Several methods are available to ease pain or discomfort for minor dermatologic procedures [28
]. Application of the lidocaine/tetracaine medicated patch or peel to the skin 30 or 60 minutes before procedures may be an effective and safe means of anesthesia. Moreover, both the patch and peel formulation types provide convenient, noninvasive and painless means of application, with a rapid onset, minimal adverse effects, without the need for occlusion and easy removal [19
]. Many clinical trials confirmed these potential advantages [7
]. However, a comprehensive literature analysis has not yet performed to test the hypothesis that the lidocaine/tetracaine medicated patch or peel is indeed an effective and safe method for reducing procedural pain. The present systemic review addressed the efficacy by comparing the patch or peel to placebo. Ten randomized, controlled trials were combined, and the data were statistically homogenous so a fixed effects model was used. Thus, we were able to draw a conclusion that the lidocaine/tetracaine medicated patch or peel was consistently and significantly more efficacious than placebo, based on subject-reported pain intensity, using the VAS scores.
A patch delivery system provides a specific amount of drug to a clearly distinct dermal area and is easier to apply and remove than the peel formula. Half the trials were with a patch formula, and the other half examined peel type applications. A transdermal patch included an oxygen-activated heating pad containing lidocaine and tetracaine [7
]. This newly-developed drug delivery system uses controlled heat to enhance the delivery of local anesthetics through the skin. But the system was not found superior to the peel type application in this review. There was not much difference in efficacy and safety between subgroups of the lidocaine/tetracaine medicated patch and peel for dermal anesthesia over intact skin. Patches were administered for 20 minutes in 2 trials and for 30 minutes in 2 trials and for 39 minutes in 1 trial. For the peel type applications, they were administered for 30 minutes in 2 trials and for 60 minutes in 3 trials. Similar outcomes of RR and NNT might be attributed to the fact that the duration time of application was not considered in this review. It will be necessary to determine the impact of a heating component on the onset time with RCTs.

Collected data entries

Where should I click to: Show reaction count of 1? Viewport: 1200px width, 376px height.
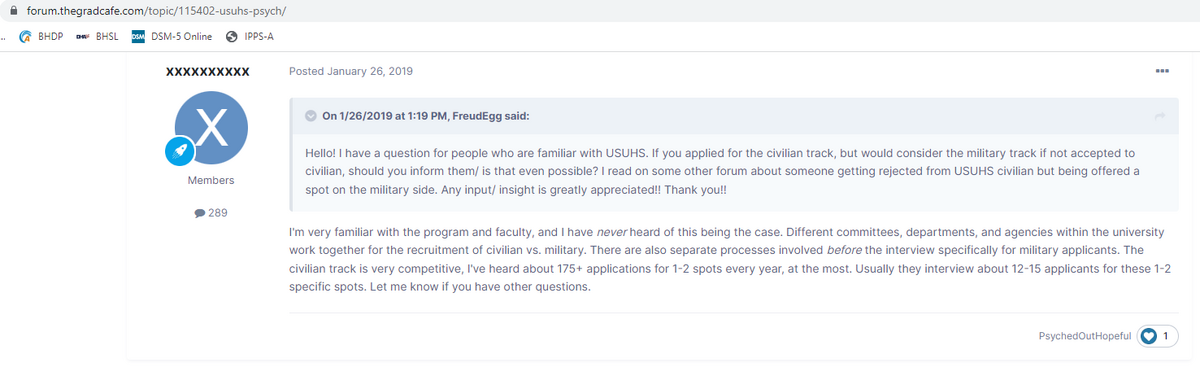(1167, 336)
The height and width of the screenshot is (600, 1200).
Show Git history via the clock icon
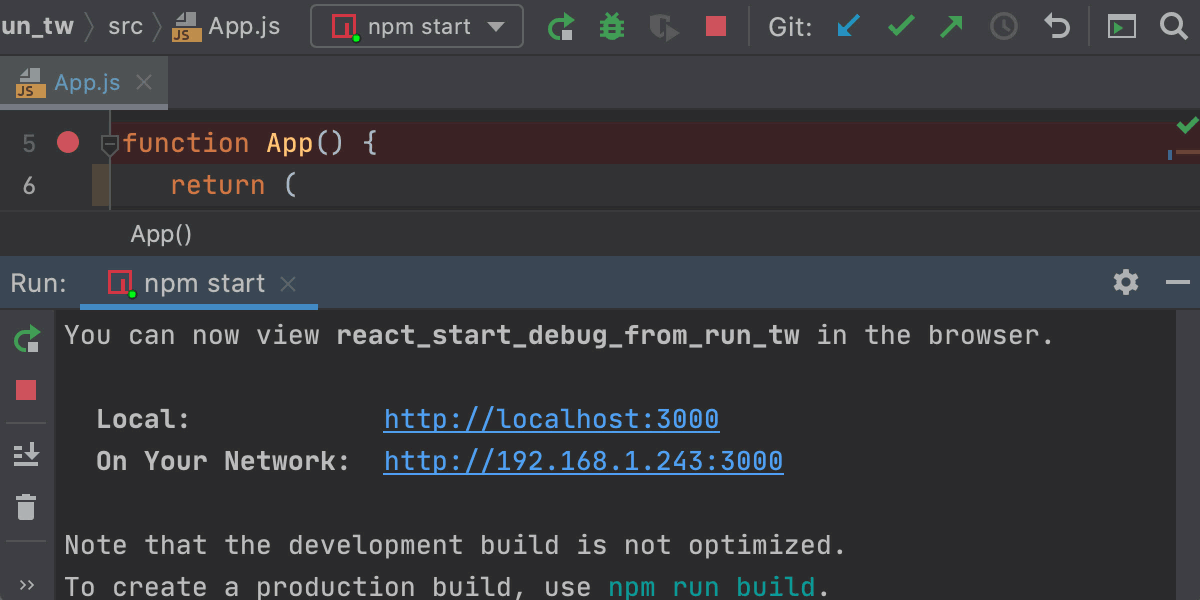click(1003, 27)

**Aim of the exercise**:
Proceed with the review discussion of the lidocaine/tetracaine medicated patch and peel, picking up right after its last sentence.

**Answer for this exercise**:
Adverse effects of the lidocaine/tetracaine medicated patch and peel were limited to transient mild erythema, blister, burning sensation, itching and edema. Even though the adverse effects were considered to be moderate in severity, they were resolved without intervention. Patch type formulas showed slightly more erythema and edema than placebo due to the vasodilating action of tetracaine and local heating system of the patch [9
]. However, the difference in frequency was small so that the incidence of adverse effects of the medicated patch and peel was not significantly different from placebo, even when comparing 4 trials with the patch-type application. The potential for systemic absorption of tetracaine and lidocaine through intact skin is insignificant because blood concentrations of tetracaine and lidocaine were reported to be below the lower limit of quantitation [8
]. The use of a medicated patch and peel was judged safe in this review.
There is a limitation of this study. Although we tried to minimize publication bias during arranging the process of review, there exist possible sources of error. Publication bias (Egger's regression method, P < 0.01), the tendency of studies with positive results to be accepted as well as negative reports to be rejected, may alter the study outcome.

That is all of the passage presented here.